Социология же утверждала, что она является наукой о закономерностях общественного развития. На основе общественно-научного мышления было просто понять, что личность была продуктом своего общества и что, если хотели, чтобы она изменилась, необходимо было изменить общество. Человек «жил в системе», как сказал Ханну Таанила, а систему можно было изменять. Если хотели радикальных преобразований, то «систему» нужно было менять радикально. На популярном уровне это можно было выразить лаконично: ничего не изменится, если не изменится все.

В 1960-х гг. популярность «реального» социализма среди финской молодежи не была очень высока. Наоборот, коммунистическое молодежное движение шло на убыль, и оно не имело отклика в студенческих кругах. Зато с середины десятилетия очень популярны стали так называемые «новые левые», в основе идеологии которых были различные социологические теориии, в частности, мысли молодого Маркса об отчуждении человека от капиталистического общества и о преодолении этого отчуждения.

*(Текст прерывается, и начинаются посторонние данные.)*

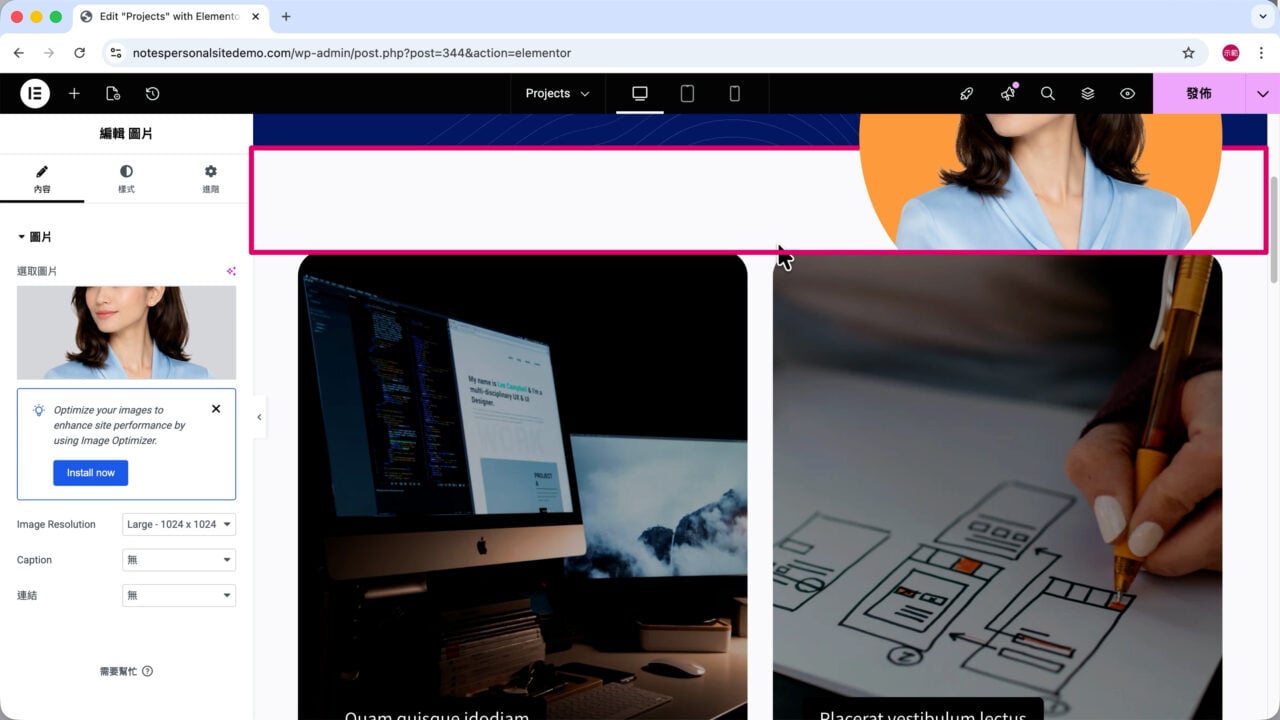Click the selected image thumbnail in panel
1280x720 pixels.
point(126,333)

Вскоре многих заинтересовала оптимистическая информация, поступавшая из Китая, где культурной революции удалось стремительными темпами создать нового человека, который в своем совершенном обществе был совершенно счастлив, как следовало из насыщенных фактами репортажей шведа Яна Мюрдаля.

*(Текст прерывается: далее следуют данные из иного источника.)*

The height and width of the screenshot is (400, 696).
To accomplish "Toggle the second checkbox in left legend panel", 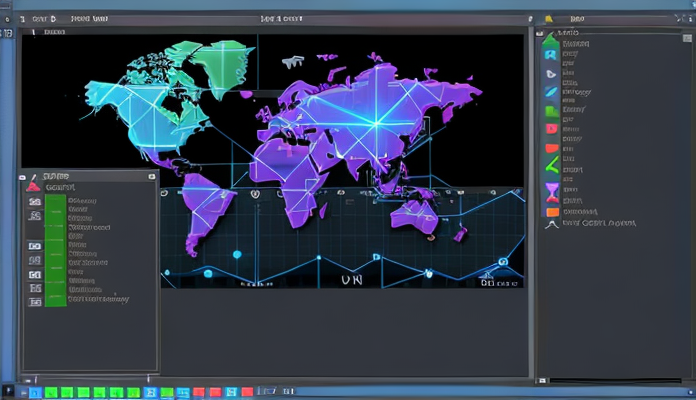I will [34, 214].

Есть какая-то ирония в том, что критическое мышление, которое способствовало преодолению груза традиций, помогло подвергнуть сомнению все прежние истины, не остановилось на критике, а активно искало и нашло новые «истины», к которым можно было безопасно причалить. Речь шла о старом тоталитаризме, который в какой-то степени увлек финскую молодежь уже в межвоенные годы, но тогда еще не в марксистской форме. Речь шла об иррационализме, замаскированном под рационализм. Как говорит изучавший радикализм Французской революции Дж. Л. Тэлмон в своем произведении «Тоталитарная демократия», подобный радикализм считает, что существует лишь одна-единственная подходящая система, которая могла бы быть реализована, после того как в обществе будут уничтожены все такие черты, которые не продиктованы разумом и пользой. В обществе царила бы гармония, если бы люди были такими, какими они должны были быть и какими бы они и были, если бы условия существования были правильными. Если же люди не соответствовали этому идеалу, то их можно было бы склонить к этому насильно и угрозами, не нарушая, однако, принципов демократии. При правильных условиях противоречие между спонтанностью и принуждением исчезло бы, а вместе с ним и необходимость принуждения. Вообще-то, вопрос стоял не о том, можно ли заставить людей быть счастливыми, а о том, что они и сами — в силу своего врожденного разума — хотели именно такого принуждения, возможно, сами не понимая этого. В школе Руссо «всеобщая воля» (volonte generale) означала не точку зрения неграмотного большинства избирателей, а то, что людям, по сути, надо было хотеть.